## Schriftelijke opdracht A
Schrijf de volgende regels uit de records letterlijk over: begin bij de eerste regel van de records en stop na de regel met "Click the Text-to-speech".

## Tekstfragment
######

Figuur 2. Koersverhouding real/peso onder drie monetaire regimes
Het Cavallo-plan kent een aantal voordelen ten opzichte van het oude regime (currency board gekoppeld aan de dollar). Zo
leidt een koppeling aan een mandje ertoe, dat de wisselkoers beter overeenstemt met het handelspatroon van Argentinië.
Specifiek voordeel in de Argentijnse situatie is dat gedeeltelijke koppeling aan de euro ervoor kan zorgen dat ófwel de
concurrentiepositie van de Argentijnse economie verbetert (depreciatie euro), ófwel de Argentijnse schuldenlast vermindert
(appreciatie euro). Een depreciatie tot onder pariteit, verbetert de concurrentiepositie van de Argentijnse economie, waardoor
men gemakkelijker de vereiste deviezen kan verdienen om de buitenlandse schuld af te betalen. Tevens kan dit wellicht
langdurige en pijnlijke neerwaartse aanpassingen in lonen en prijzen beperken.
Belangrijk nadeel is dat een depreciatie van de peso ten opzichte van de dollar de pesowaarde van de schulden doet stijgen.
Aangezien de totale externe schuld als percentage van de exporten meer dan vierhonderd procent bedraagt (waarvan
tweederde in dollars), lijkt een depreciatie van de peso ten opzichte van de dollar per saldo negatief uit te pakken, tenzij de
schulden worden geherstructureerd. Als de euro na het bereiken van de pariteit met de dollar verder doorstijgt, neemt de
pesowaarde van de schuldenlast juist af. Dit gaat echter ten koste van de Argentijnse concurrentiepositie.

######

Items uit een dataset
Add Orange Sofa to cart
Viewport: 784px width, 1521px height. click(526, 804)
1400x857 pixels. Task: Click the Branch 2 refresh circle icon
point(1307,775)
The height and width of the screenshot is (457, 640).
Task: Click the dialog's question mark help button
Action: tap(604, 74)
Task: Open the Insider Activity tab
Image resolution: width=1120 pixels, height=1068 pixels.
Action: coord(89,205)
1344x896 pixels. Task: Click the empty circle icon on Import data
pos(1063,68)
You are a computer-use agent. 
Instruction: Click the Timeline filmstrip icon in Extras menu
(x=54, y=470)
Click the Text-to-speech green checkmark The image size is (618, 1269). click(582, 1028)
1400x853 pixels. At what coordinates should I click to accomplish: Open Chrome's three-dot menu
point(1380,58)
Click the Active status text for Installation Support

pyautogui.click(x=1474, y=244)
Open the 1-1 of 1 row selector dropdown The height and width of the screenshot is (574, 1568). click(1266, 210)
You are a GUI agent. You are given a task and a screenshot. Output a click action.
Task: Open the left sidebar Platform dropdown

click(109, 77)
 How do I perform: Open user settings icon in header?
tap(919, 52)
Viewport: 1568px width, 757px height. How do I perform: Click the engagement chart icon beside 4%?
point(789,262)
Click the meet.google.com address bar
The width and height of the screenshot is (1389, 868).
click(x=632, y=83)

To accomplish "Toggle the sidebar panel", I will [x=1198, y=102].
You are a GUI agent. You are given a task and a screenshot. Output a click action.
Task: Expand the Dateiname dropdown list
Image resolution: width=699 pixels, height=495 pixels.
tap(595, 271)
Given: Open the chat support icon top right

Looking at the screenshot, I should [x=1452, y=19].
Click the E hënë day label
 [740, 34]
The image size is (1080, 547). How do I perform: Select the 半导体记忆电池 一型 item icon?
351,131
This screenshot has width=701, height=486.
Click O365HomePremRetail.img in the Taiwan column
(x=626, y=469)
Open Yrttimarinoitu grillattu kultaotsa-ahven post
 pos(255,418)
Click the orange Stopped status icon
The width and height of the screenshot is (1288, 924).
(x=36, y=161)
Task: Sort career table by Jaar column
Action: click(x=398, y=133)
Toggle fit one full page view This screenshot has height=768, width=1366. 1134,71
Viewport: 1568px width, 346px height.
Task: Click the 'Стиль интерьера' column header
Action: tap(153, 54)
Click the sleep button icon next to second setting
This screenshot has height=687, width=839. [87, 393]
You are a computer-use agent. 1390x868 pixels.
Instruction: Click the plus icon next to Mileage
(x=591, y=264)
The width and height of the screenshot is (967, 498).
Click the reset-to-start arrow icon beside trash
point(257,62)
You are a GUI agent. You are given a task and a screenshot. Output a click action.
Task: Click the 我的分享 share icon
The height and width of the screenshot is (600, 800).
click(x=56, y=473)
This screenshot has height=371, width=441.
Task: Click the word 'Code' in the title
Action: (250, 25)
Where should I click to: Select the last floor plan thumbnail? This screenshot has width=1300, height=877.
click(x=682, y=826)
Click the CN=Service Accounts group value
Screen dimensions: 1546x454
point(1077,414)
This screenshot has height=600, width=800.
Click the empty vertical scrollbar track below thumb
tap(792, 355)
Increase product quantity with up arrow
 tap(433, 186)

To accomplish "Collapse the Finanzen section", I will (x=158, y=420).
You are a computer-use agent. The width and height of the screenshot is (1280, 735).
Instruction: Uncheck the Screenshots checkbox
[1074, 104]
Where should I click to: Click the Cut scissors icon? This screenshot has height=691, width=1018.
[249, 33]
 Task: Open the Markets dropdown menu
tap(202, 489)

######

## Schriftelijke opdracht B
Beantwoord over het tekstfragment:
(i) Waaraan was de currency board van het oude regime gekoppeld?
(ii) Hoeveel procent van de exporten bedraagt de totale externe schuld?
(iii) Wat gebeurt er met de pesowaarde van de schuldenlast als de euro na het bereiken van de pariteit met de dollar verder doorstijgt?

## Eindantwoord A
Add Orange Sofa to cart
Viewport: 784px width, 1521px height. click(526, 804)
1400x857 pixels. Task: Click the Branch 2 refresh circle icon
point(1307,775)
The height and width of the screenshot is (457, 640).
Task: Click the dialog's question mark help button
Action: tap(604, 74)
Task: Open the Insider Activity tab
Image resolution: width=1120 pixels, height=1068 pixels.
Action: coord(89,205)
1344x896 pixels. Task: Click the empty circle icon on Import data
pos(1063,68)
You are a computer-use agent. 
Instruction: Click the Timeline filmstrip icon in Extras menu
(x=54, y=470)
Click the Text-to-speech green checkmark The image size is (618, 1269). click(582, 1028)

## Eindantwoord B
(i) Aan de dollar.
(ii) Meer dan vierhonderd procent.
(iii) Die neemt af.